What you will do
Among the entries below, find all lines that include "computer" and copy them.

Data provided
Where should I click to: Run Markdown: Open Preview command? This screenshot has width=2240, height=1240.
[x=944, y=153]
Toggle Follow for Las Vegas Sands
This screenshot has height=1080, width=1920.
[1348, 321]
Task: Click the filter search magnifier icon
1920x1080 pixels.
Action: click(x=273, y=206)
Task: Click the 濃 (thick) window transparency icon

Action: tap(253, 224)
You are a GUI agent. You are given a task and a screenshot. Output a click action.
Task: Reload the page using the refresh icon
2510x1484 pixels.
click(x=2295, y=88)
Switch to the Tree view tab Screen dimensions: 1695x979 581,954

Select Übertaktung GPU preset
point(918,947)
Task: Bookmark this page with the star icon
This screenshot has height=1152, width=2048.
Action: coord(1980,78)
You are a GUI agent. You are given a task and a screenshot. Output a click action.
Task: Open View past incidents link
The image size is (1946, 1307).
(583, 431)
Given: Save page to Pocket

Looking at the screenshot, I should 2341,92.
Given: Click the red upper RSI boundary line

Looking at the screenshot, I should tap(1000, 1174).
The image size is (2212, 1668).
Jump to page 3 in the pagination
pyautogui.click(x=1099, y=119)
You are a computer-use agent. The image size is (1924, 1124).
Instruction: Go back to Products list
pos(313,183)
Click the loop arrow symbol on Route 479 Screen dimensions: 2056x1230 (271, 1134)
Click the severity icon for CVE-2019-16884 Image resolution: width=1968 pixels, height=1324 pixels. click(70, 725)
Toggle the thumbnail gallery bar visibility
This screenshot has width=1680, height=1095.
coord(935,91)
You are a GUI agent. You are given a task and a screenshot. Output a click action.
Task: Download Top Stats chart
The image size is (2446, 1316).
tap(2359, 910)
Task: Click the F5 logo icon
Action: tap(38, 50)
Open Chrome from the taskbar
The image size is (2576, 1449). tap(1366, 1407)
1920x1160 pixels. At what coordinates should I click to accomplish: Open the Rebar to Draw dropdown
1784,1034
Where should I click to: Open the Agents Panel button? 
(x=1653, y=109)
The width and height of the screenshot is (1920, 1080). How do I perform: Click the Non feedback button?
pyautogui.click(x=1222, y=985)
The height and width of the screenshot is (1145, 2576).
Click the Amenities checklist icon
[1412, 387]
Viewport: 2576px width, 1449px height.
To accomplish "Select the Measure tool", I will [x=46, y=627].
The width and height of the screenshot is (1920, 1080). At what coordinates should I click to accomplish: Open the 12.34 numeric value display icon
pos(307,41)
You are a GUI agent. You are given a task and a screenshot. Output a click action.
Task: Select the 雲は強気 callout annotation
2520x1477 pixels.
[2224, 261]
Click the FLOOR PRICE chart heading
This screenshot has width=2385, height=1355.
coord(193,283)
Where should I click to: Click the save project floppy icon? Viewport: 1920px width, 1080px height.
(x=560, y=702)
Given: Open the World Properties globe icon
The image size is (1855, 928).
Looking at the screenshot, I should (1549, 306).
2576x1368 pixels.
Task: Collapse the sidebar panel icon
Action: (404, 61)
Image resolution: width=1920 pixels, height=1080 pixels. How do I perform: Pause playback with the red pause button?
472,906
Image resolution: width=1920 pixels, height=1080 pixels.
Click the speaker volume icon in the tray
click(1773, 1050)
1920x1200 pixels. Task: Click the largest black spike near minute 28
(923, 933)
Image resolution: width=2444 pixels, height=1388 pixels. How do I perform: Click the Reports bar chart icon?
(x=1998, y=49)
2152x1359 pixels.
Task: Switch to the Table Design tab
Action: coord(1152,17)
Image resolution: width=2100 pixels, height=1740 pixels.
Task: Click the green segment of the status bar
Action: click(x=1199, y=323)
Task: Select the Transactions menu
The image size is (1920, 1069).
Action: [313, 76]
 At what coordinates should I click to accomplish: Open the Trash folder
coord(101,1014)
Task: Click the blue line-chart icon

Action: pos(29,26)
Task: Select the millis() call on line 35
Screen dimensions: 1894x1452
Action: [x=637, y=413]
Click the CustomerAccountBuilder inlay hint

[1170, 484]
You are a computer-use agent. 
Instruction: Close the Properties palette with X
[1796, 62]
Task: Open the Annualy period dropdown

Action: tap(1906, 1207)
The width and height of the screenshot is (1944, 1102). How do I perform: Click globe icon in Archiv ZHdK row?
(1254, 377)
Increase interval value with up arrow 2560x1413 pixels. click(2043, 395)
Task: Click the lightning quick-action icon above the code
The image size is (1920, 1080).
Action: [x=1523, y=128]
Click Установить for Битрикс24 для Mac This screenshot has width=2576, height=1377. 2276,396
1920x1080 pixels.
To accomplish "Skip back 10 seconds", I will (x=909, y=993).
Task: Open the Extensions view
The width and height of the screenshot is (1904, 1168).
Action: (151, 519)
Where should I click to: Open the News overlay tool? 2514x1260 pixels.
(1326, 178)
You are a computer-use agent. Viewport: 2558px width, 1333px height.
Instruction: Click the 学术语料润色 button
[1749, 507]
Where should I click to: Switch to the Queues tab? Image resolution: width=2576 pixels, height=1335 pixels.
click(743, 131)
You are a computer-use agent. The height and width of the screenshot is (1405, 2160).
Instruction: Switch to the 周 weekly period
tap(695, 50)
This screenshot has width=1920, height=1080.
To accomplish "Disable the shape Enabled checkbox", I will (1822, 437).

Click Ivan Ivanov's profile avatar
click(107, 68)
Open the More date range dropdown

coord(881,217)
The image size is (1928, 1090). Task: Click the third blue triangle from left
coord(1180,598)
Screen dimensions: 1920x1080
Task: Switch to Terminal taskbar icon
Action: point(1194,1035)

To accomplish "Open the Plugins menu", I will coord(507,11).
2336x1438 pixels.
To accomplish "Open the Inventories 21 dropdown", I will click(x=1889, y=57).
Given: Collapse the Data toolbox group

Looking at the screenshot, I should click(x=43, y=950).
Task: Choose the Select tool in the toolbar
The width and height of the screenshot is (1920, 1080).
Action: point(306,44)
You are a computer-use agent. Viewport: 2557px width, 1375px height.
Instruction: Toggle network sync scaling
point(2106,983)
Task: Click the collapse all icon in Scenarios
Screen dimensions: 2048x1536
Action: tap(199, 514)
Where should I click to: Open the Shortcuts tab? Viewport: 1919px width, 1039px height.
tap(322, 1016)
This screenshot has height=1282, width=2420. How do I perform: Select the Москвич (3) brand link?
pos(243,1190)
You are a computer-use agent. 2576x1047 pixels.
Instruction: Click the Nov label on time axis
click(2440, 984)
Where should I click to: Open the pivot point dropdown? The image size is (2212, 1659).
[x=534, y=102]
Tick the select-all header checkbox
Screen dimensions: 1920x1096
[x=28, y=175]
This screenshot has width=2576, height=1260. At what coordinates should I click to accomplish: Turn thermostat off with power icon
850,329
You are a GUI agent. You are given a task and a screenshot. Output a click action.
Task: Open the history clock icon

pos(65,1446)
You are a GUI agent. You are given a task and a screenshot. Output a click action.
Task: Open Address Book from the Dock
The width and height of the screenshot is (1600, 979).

The answer
You are a computer-use agent. The image size is (1924, 1124).
You are a computer-use agent. 
You are a computer-use agent. Viewport: 2558px width, 1333px height.
You are a computer-use agent. The height and width of the screenshot is (1405, 2160).
You are a computer-use agent. Viewport: 2557px width, 1375px height.
You are a computer-use agent. 2576x1047 pixels.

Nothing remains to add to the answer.